2

My software runs a command that looks something like:

find | xargs do a potentially memory hungry job

The problem is that sometimes a potentially memory hungry job gets too hungry, the system gets unresponsive and I have to reboot it. My understanding is that it happens due to the memory allocation over commitment. What I would like to happen is that if a job spawned by xargs wants more memory than is available, it dies (I am OK with it) and that is it. I guess I can get this behavior if I turn off overcommitment system-wide, but it is not an option. Is it possible to turn it off for a process?

A possible solution I was thinking of was to set

ulimit -v RAM size

But something tells me it is not a good idea.

  • 1
    [This answer](https://unix.stackexchange.com/questions/173762/gnu-parallel-limit-memory-usage) suggests using `ulimit -v` and `ulimit -m` and explains why it is hard to find a more robust solution. – sjy Feb 15 '19 at 22:29
  • @sjy, thank you for pointing out, that is exactly my use case. Sad that there is no better solution :( – Ilia Minkin Feb 16 '19 at 04:45
  • What operating system is being used? – JdeBP Feb 16 '19 at 08:31
  • 1
    Rather than deleting my previous comment, I should point out that the link is outdated and there is now a solution, as explained in Ole Tange's answer. – sjy Feb 17 '19 at 01:03
  • @JdeBP the target systems are some Linux distros, the software will be publicly available for download by users – Ilia Minkin Feb 17 '19 at 18:12

2 Answers2

2

I think what you are looking for is --memfree in GNU Parallel:

find ... | parallel --memfree 1G dostuff

This will only start dostuff if there is 1G RAM free. It will start one more until there is either less than 1G RAM free or 1 job running per CPU thread. If there is 0.5G RAM free (50% of 1G RAM) the youngest job will be killed. So in metacode:

limit = 1G
while true:
  if freemem > limit:
    if count(running_jobs) < cpu.threads():
      another_job.start()
  if freemem < 0.5 * limit
    youngest_job.kill()

If combined with --retries 10 you can tell GNU Parallel to retry the killed job 10 times.

If dostuff takes a while to gobble up the memory, use --delay 30s to wait 30s before spawning the next job.

- STATED PROBLEM A
Translate this sentence from the thread on limiting memory for xargs jobs into Spanish: "This will only start dostuff if there is 1G RAM free."
The rows have no connection to the thread on limiting memory for xargs jobs.

- THE DATA

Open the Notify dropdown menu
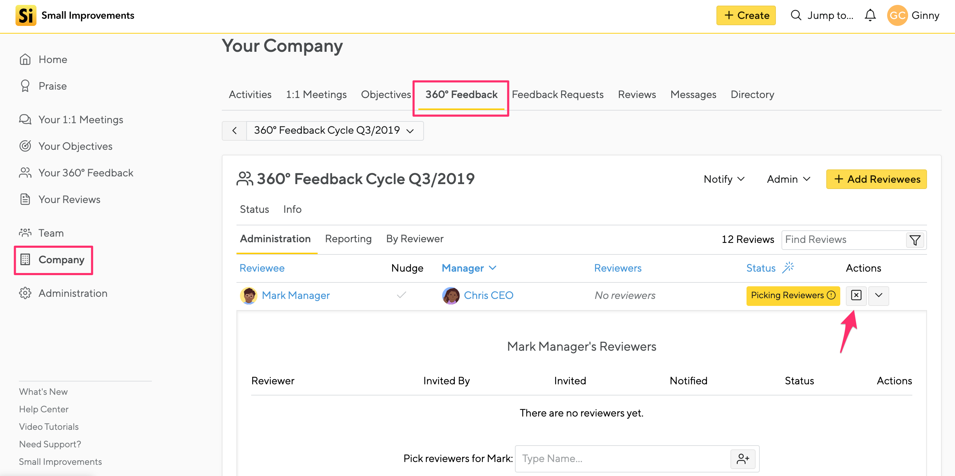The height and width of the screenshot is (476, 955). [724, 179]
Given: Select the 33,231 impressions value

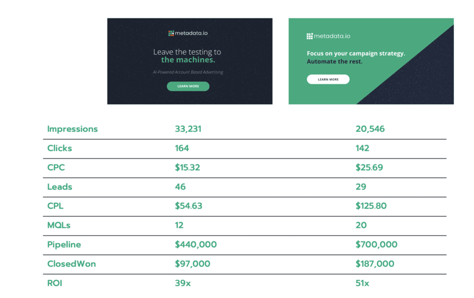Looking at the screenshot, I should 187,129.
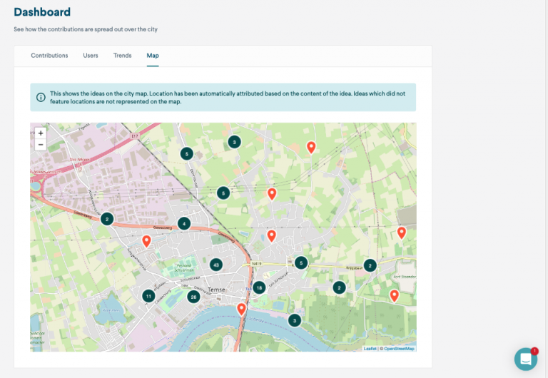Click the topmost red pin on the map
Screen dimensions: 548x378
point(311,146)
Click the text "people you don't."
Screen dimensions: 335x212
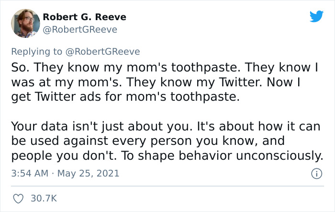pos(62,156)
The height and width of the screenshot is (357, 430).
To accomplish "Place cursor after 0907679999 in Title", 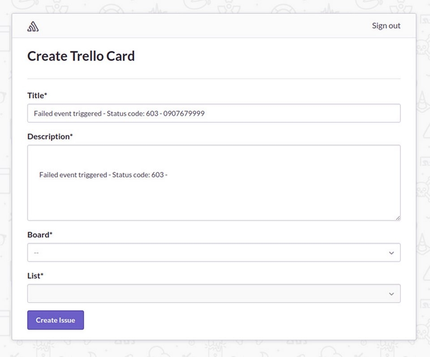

==

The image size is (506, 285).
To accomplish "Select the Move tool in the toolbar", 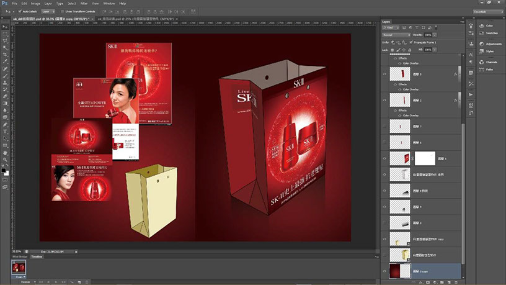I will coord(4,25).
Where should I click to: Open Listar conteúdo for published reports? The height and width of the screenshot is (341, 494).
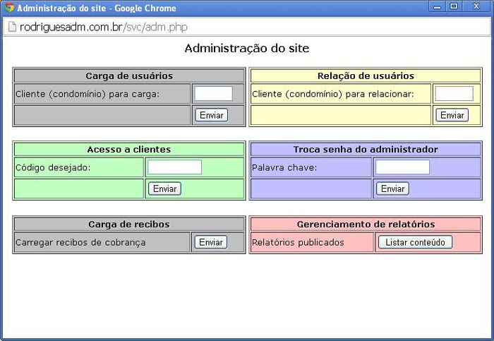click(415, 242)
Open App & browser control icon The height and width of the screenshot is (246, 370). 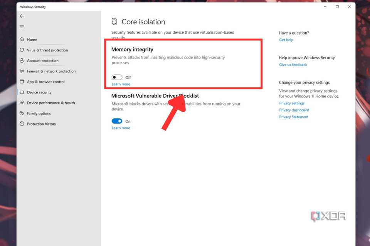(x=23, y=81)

- STATED PROBLEM B
From the rows above, copy out the lines starting with the line containing "Given: Select the 33,231 impressions value" up to and including the line containing "cursor after 0907679999", omitting the pictures.

- FULL ANSWER A
Esto solo iniciará dostuff si hay 1G de RAM libre.

- FULL ANSWER B
Given: Select the 33,231 impressions value

Looking at the screenshot, I should 187,129.
Click the topmost red pin on the map
Screen dimensions: 548x378
point(311,146)
Click the text "people you don't."
Screen dimensions: 335x212
pos(62,156)
The height and width of the screenshot is (357, 430).
To accomplish "Place cursor after 0907679999 in Title", 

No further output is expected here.